India ended a complete annihilation in the third Test in Ahmedabad, with a 10-wicket victory that had domination written all over it. Even though India succumbed to a first-innings batting collapse, putting up just 145 runs, the second innings bowling by the spin duo of Axar Patel and Ravichandran Ashwin were as good as it got.
Rohit, who scored a half-century in the first innings and hit the winning runs in the second dig, stated that pink ball was travelling faster than the red cherry and India will have to do a bit of adjustment when they play the next Pink Ball Test.

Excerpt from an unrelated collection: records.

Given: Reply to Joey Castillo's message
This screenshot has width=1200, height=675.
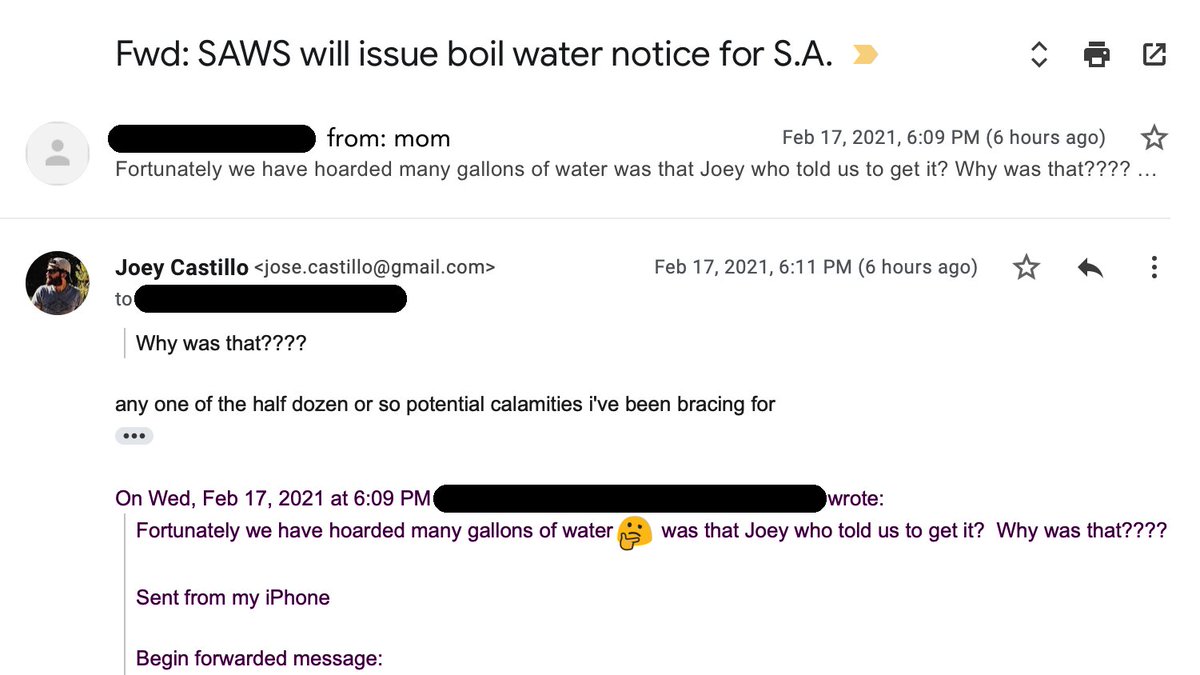Looking at the screenshot, I should [1090, 267].
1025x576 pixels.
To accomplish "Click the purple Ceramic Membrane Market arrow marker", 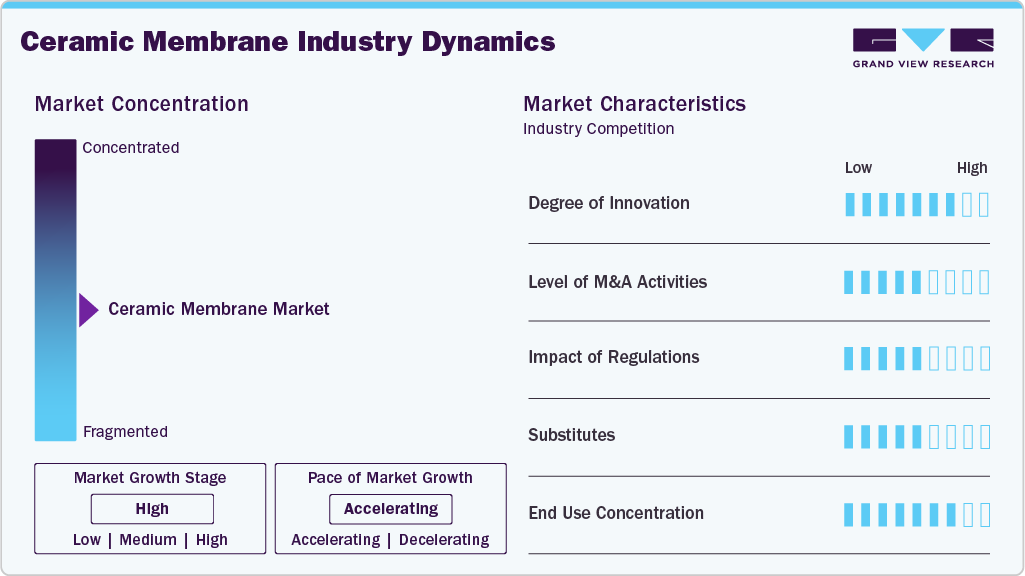I will pyautogui.click(x=88, y=310).
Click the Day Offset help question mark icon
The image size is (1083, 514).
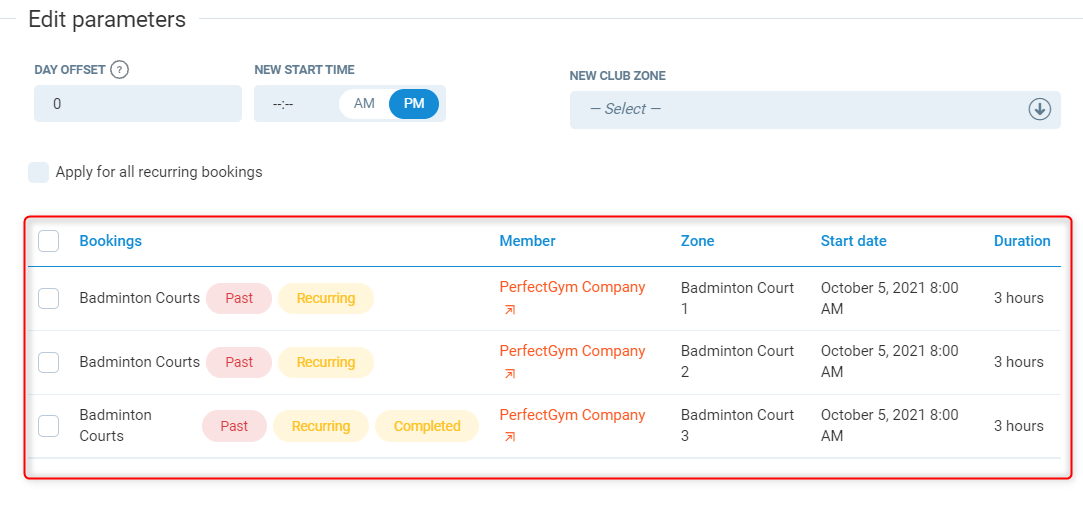[120, 70]
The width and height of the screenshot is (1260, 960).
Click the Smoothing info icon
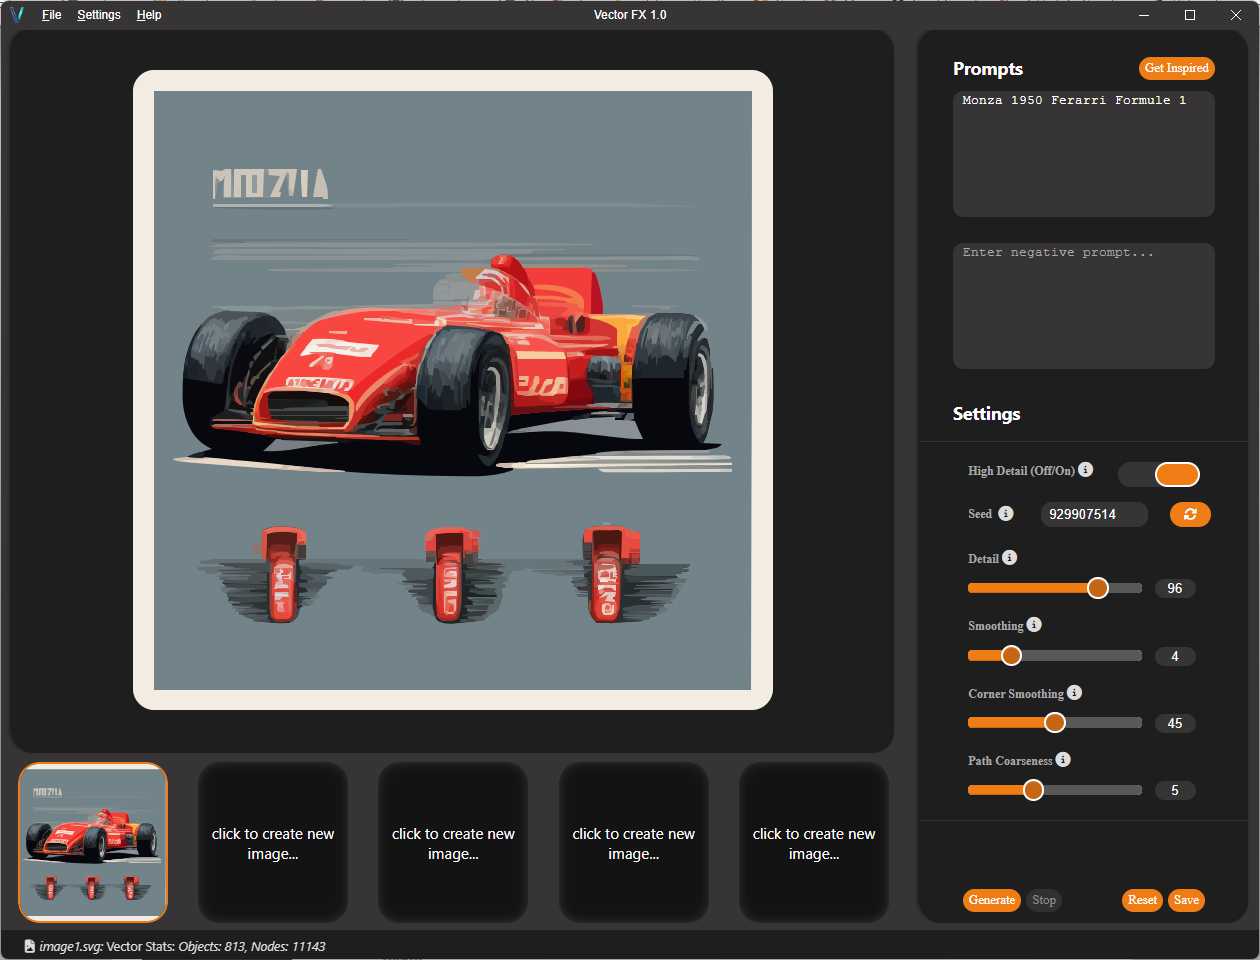click(1034, 625)
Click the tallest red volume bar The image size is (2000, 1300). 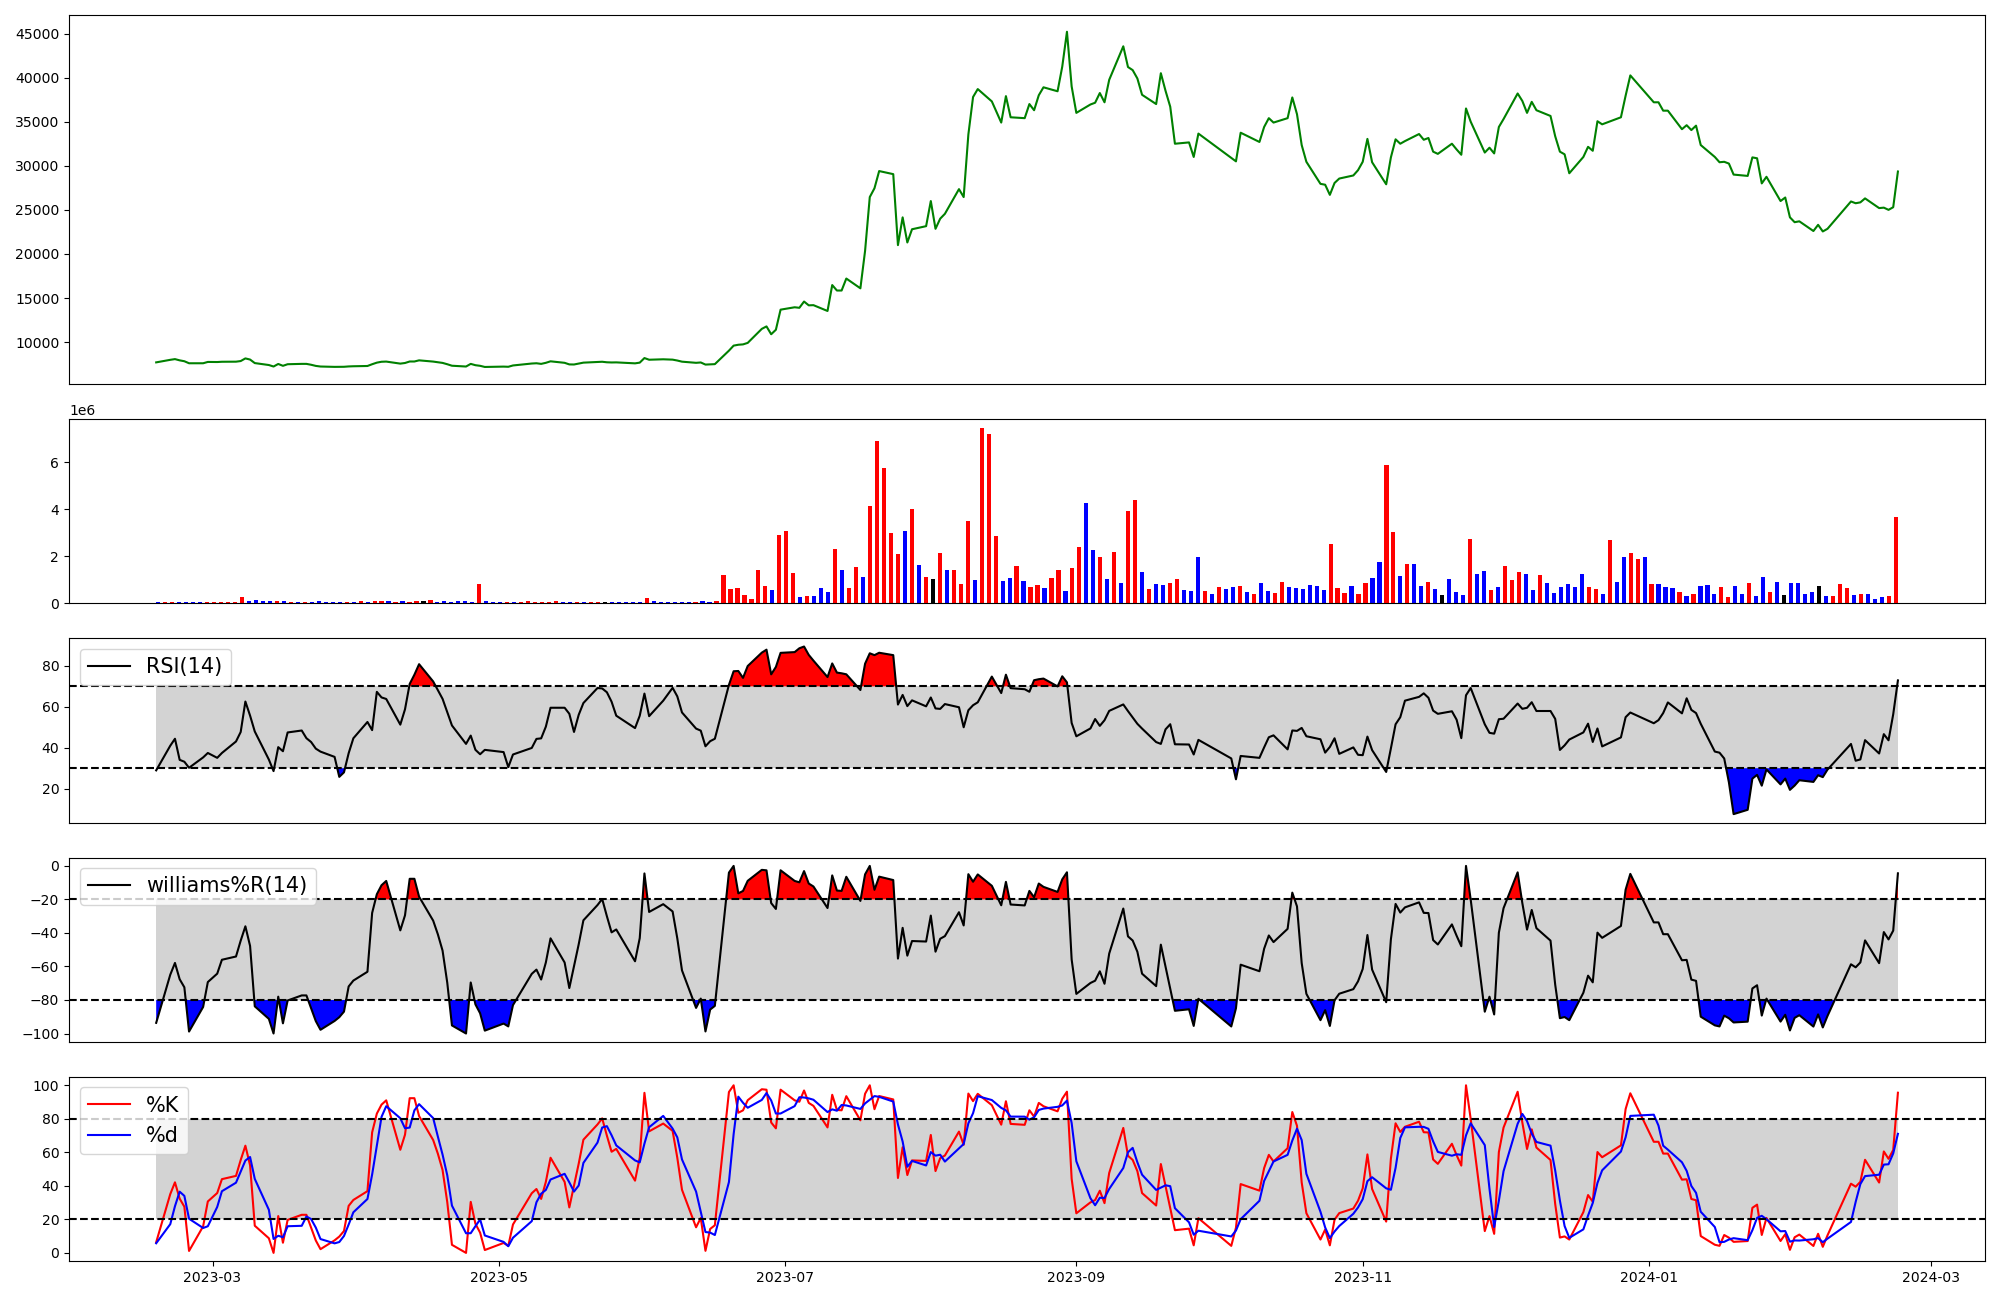(982, 515)
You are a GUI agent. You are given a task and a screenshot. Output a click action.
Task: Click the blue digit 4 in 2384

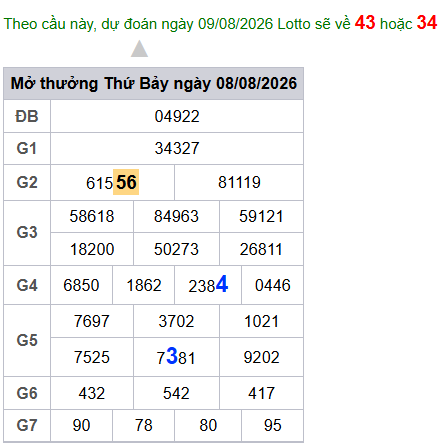[x=222, y=284]
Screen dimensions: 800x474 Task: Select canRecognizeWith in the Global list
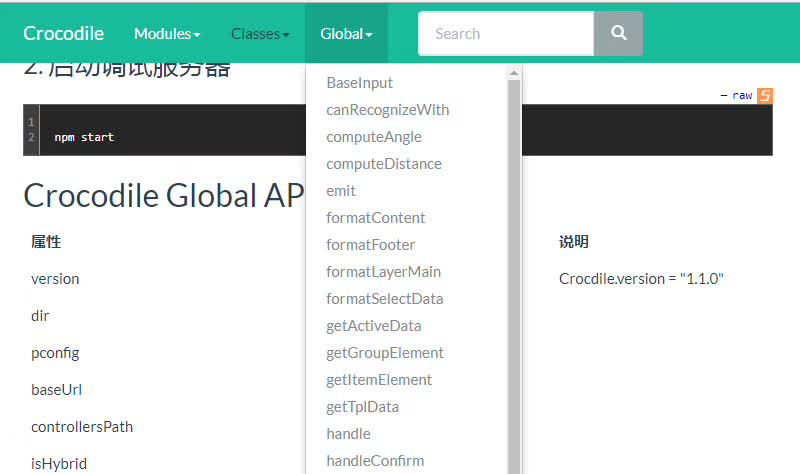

“I think, to be honest, the Pink ball came to the bat a little faster than the normal red ball. In the evening. In the evening when the temperature goes down, maybe a degree or two plus the dew factor as well. All in all, the pace of the Pink ball is slightly quicker. It is something we need to adjust as quickly as possible and understand what we need to do whenever we play the Pink ball Test match in India,” Rohit said in the post-match press conference.
There was a lot of criticism for the wicket in Ahmedabad as it combinedly lasted less than six sessions and Indian batsmen, who are traditionally better players of spin bowling, couldn’t match to the standard. Rohit stated that it was more down to the poor application against the non-turning ones that called the shots and the pitch had no demons for batsmen.
“Honestly speaking, if you look at the entire 30 wickets that were fallen, batsmen didn’t apply the technique. From our side also as well as them. Some of the shots that we played were not upto the standards. And again, the pitch was completely fine. It was a typical Indian wicket where it would turn. The odd ball would come in.”
“We just made mistakes from our side in terms of understanding which shots to play from which side. We were confused whether we should play cut shots or not, play sweep or not. Those are the things we need to understand if you are playing on such pitches. In Chennai, every ball was turning from the rough, there was no rough here. This is good learning for us as a batting unit. When we play next, we will be very equipped to play on such tracks,” Rohit concluded.
The fourth and last match of the series will be played at the same venue, from March 4.